What the task requires: Transcribe the data that follows precisely, omitting nothing.

Materials provided:
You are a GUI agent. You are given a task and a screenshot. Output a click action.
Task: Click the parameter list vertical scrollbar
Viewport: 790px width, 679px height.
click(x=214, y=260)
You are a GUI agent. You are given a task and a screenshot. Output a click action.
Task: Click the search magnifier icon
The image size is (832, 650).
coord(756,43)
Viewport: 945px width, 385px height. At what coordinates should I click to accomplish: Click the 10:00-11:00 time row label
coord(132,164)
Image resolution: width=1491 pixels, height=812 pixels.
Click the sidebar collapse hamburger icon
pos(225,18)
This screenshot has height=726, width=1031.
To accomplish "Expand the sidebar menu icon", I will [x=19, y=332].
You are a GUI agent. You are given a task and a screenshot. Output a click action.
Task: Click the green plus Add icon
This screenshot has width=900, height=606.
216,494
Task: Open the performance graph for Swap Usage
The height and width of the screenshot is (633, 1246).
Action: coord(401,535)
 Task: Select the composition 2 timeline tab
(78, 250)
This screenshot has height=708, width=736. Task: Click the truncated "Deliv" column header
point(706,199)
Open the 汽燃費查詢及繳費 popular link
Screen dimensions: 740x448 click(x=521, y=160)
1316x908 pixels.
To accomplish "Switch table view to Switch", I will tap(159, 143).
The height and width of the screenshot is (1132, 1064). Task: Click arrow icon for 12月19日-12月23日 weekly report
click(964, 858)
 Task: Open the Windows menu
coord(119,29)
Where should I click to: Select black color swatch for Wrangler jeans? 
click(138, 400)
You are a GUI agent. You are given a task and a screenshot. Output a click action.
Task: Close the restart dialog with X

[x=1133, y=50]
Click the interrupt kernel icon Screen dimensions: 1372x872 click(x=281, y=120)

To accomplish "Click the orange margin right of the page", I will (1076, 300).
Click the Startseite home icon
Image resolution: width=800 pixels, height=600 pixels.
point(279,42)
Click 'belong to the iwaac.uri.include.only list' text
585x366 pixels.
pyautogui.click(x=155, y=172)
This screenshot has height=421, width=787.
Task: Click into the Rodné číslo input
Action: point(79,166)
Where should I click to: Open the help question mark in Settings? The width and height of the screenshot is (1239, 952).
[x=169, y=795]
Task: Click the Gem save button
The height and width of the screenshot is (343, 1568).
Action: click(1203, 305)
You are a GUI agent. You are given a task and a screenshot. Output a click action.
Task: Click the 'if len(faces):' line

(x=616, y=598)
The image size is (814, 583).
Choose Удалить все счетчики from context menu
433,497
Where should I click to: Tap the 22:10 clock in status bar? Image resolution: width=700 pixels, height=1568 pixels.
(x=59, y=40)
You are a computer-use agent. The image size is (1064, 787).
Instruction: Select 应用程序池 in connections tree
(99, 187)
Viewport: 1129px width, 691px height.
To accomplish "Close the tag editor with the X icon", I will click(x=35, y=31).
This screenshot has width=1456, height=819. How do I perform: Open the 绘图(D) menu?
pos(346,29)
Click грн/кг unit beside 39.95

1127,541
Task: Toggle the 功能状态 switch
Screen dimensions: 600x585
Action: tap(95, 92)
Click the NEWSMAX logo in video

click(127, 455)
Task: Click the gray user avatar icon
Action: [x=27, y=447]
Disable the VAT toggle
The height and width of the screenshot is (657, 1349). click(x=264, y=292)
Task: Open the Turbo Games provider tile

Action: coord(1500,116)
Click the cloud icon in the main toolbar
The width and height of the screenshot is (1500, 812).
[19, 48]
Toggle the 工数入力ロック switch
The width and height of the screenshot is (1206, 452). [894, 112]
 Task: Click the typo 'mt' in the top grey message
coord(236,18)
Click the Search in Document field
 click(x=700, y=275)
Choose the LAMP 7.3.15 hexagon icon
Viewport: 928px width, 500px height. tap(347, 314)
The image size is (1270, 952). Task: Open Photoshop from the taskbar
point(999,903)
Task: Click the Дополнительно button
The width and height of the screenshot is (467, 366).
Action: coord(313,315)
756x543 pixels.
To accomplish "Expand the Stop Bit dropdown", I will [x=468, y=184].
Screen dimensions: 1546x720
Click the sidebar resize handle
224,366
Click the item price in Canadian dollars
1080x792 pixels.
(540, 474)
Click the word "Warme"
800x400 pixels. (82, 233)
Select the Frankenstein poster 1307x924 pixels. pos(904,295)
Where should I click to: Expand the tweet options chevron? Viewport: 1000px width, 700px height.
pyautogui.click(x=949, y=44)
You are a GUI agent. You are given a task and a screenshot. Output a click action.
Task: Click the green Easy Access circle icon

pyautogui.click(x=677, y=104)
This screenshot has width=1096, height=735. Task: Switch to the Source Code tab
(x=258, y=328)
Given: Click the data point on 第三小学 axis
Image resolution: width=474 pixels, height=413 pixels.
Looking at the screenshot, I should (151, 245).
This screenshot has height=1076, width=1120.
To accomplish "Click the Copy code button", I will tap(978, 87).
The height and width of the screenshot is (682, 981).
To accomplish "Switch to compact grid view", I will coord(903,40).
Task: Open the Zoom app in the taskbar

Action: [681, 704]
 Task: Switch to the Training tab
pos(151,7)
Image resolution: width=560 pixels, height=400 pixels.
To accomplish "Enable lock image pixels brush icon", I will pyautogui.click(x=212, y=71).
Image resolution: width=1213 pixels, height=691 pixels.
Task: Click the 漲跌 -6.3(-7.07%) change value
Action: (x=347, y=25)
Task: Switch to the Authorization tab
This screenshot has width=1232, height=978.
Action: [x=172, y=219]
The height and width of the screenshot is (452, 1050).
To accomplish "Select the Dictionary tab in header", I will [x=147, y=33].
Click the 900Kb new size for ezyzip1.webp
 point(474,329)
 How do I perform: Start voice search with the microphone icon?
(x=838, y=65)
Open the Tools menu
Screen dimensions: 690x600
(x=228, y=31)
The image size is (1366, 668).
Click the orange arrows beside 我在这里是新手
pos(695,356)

Response area:
You are a GUI agent. You are given a task and a screenshot. Output a click action.
Task: Click the parameter list vertical scrollbar
Viewport: 790px width, 679px height.
click(x=214, y=260)
You are a GUI agent. You are given a task and a screenshot. Output a click action.
Task: Click the search magnifier icon
The image size is (832, 650).
coord(756,43)
Viewport: 945px width, 385px height. At what coordinates should I click to accomplish: Click the 10:00-11:00 time row label
coord(132,164)
Image resolution: width=1491 pixels, height=812 pixels.
Click the sidebar collapse hamburger icon
pos(225,18)
This screenshot has height=726, width=1031.
To accomplish "Expand the sidebar menu icon", I will [x=19, y=332].
You are a GUI agent. You are given a task and a screenshot. Output a click action.
Task: Click the green plus Add icon
This screenshot has width=900, height=606.
216,494
Task: Open the performance graph for Swap Usage
The height and width of the screenshot is (633, 1246).
Action: coord(401,535)
 Task: Select the composition 2 timeline tab
(78, 250)
This screenshot has height=708, width=736. Task: Click the truncated "Deliv" column header
point(706,199)
Open the 汽燃費查詢及繳費 popular link
Screen dimensions: 740x448 click(x=521, y=160)
1316x908 pixels.
To accomplish "Switch table view to Switch", I will tap(159, 143).
The height and width of the screenshot is (1132, 1064). Task: Click arrow icon for 12月19日-12月23日 weekly report
click(964, 858)
 Task: Open the Windows menu
coord(119,29)
Where should I click to: Select black color swatch for Wrangler jeans? 
click(138, 400)
You are a GUI agent. You are given a task and a screenshot. Output a click action.
Task: Close the restart dialog with X

[x=1133, y=50]
Click the interrupt kernel icon Screen dimensions: 1372x872 click(x=281, y=120)

To accomplish "Click the orange margin right of the page", I will (1076, 300).
Click the Startseite home icon
Image resolution: width=800 pixels, height=600 pixels.
point(279,42)
Click 'belong to the iwaac.uri.include.only list' text
585x366 pixels.
pyautogui.click(x=155, y=172)
This screenshot has height=421, width=787.
Task: Click into the Rodné číslo input
Action: point(79,166)
Where should I click to: Open the help question mark in Settings? The width and height of the screenshot is (1239, 952).
[x=169, y=795]
Task: Click the Gem save button
The height and width of the screenshot is (343, 1568).
Action: click(1203, 305)
You are a GUI agent. You are given a task and a screenshot. Output a click action.
Task: Click the 'if len(faces):' line

(x=616, y=598)
The image size is (814, 583).
Choose Удалить все счетчики from context menu
433,497
Where should I click to: Tap the 22:10 clock in status bar? Image resolution: width=700 pixels, height=1568 pixels.
(x=59, y=40)
You are a computer-use agent. The image size is (1064, 787).
Instruction: Select 应用程序池 in connections tree
(99, 187)
Viewport: 1129px width, 691px height.
To accomplish "Close the tag editor with the X icon", I will click(x=35, y=31).
This screenshot has width=1456, height=819. How do I perform: Open the 绘图(D) menu?
pos(346,29)
Click грн/кг unit beside 39.95

1127,541
Task: Toggle the 功能状态 switch
Screen dimensions: 600x585
Action: tap(95, 92)
Click the NEWSMAX logo in video

click(127, 455)
Task: Click the gray user avatar icon
Action: [x=27, y=447]
Disable the VAT toggle
The height and width of the screenshot is (657, 1349). click(x=264, y=292)
Task: Open the Turbo Games provider tile

Action: coord(1500,116)
Click the cloud icon in the main toolbar
The width and height of the screenshot is (1500, 812).
[19, 48]
Toggle the 工数入力ロック switch
The width and height of the screenshot is (1206, 452). [894, 112]
 Task: Click the typo 'mt' in the top grey message
coord(236,18)
Click the Search in Document field
 click(x=700, y=275)
Choose the LAMP 7.3.15 hexagon icon
Viewport: 928px width, 500px height. tap(347, 314)
The image size is (1270, 952). Task: Open Photoshop from the taskbar
point(999,903)
Task: Click the Дополнительно button
The width and height of the screenshot is (467, 366).
Action: coord(313,315)
756x543 pixels.
To accomplish "Expand the Stop Bit dropdown", I will [x=468, y=184].
Screen dimensions: 1546x720
Click the sidebar resize handle
224,366
Click the item price in Canadian dollars
1080x792 pixels.
(540, 474)
Click the word "Warme"
800x400 pixels. (82, 233)
Select the Frankenstein poster 1307x924 pixels. pos(904,295)
Where should I click to: Expand the tweet options chevron? Viewport: 1000px width, 700px height.
pyautogui.click(x=949, y=44)
You are a GUI agent. You are given a task and a screenshot. Output a click action.
Task: Click the green Easy Access circle icon

pyautogui.click(x=677, y=104)
This screenshot has width=1096, height=735. Task: Switch to the Source Code tab
(x=258, y=328)
Given: Click the data point on 第三小学 axis
Image resolution: width=474 pixels, height=413 pixels.
Looking at the screenshot, I should (151, 245).
This screenshot has height=1076, width=1120.
To accomplish "Click the Copy code button", I will tap(978, 87).
The height and width of the screenshot is (682, 981).
To accomplish "Switch to compact grid view", I will coord(903,40).
Task: Open the Zoom app in the taskbar

Action: [681, 704]
 Task: Switch to the Training tab
pos(151,7)
Image resolution: width=560 pixels, height=400 pixels.
To accomplish "Enable lock image pixels brush icon", I will pyautogui.click(x=212, y=71).
Image resolution: width=1213 pixels, height=691 pixels.
Task: Click the 漲跌 -6.3(-7.07%) change value
Action: (x=347, y=25)
Task: Switch to the Authorization tab
This screenshot has width=1232, height=978.
Action: [x=172, y=219]
The height and width of the screenshot is (452, 1050).
To accomplish "Select the Dictionary tab in header", I will [x=147, y=33].
Click the 900Kb new size for ezyzip1.webp
 point(474,329)
 How do I perform: Start voice search with the microphone icon?
(x=838, y=65)
Open the Tools menu
Screen dimensions: 690x600
(x=228, y=31)
The image size is (1366, 668).
Click the orange arrows beside 我在这里是新手
pos(695,356)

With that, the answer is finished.